Generating CAPTCHA images

Although this is not strictly data visualization in usual terms, the ability to generate images using Python comes in handy in many cases, and this is one of them.

In this recipe, we will be covering the generation of random images to tell humans and computers apart—CAPTCHA image.

Getting ready

CAPTCHA stands for Completely Automated Public Turing test to tell Computers and Humans Apart, and is trademarked by Carnegie Mellon University. This test is used to challenge computer programs (usually referred to as bots) that automatically fill various web forms that are primarily targeted at humans and that should not be automated. Usual examples are sign-up forms, login forms, surveys, and similar.

CAPTCHA itself can take various forms, but the most common form consists of a challenge where a human should read an image with distorted characters and numbers and type in the result in the related response field.

In this recipe, you will learn how to harness Python's Imaging Library to generate images, render lines and points, and also render text.

How to do it...

We will show you what is involved in creating a personal and simple CAPTCHA generator by performing the following steps:

  1. Define size, text, font size, background color, and CAPTCHA length.
  2. Pick random characters from the English alphabet.
  3. Draw those on the image using defined font and colors.
  4. Add some noise in the form of lines and arcs.
  5. Return the image object to the caller together with the CAPTCHA challenge.
  6. Show the generated image to the user.

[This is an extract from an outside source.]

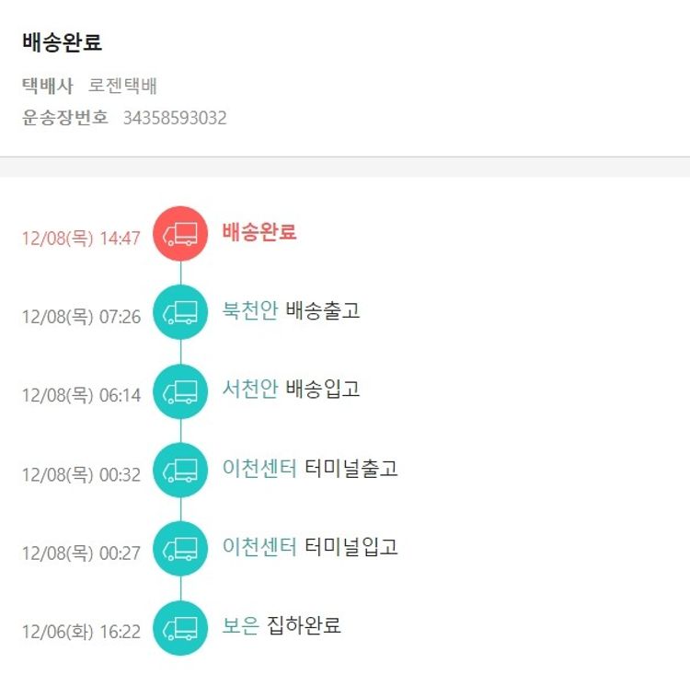
Task: Select 이천센터 link beside 터미널출고
Action: click(x=259, y=468)
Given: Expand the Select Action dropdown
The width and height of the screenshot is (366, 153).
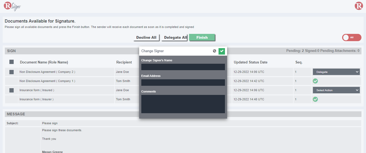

The following code shows how to create a personal and simple CAPTCHA generator:

from PIL import Image, ImageDraw, ImageFont
import random
import string


class SimpleCaptchaException(Exception):
    pass


class SimpleCaptcha(object):
    def __init__(self, length=5, size=(200, 100), fontsize=36,
                 random_text=None, random_bgcolor=None):
        self.size = size
        self.text = "CAPTCHA"
        self.fontsize = fontsize
        self.bgcolor = 255
        self.length = length

        self.image = None  # current captcha image

        if random_text:
            self.text = self._random_text()

        if not self.text:
            raise SimpleCaptchaException("Field text must not be empty.")

        if not self.size:
            raise SimpleCaptchaException("Size must not be empty.")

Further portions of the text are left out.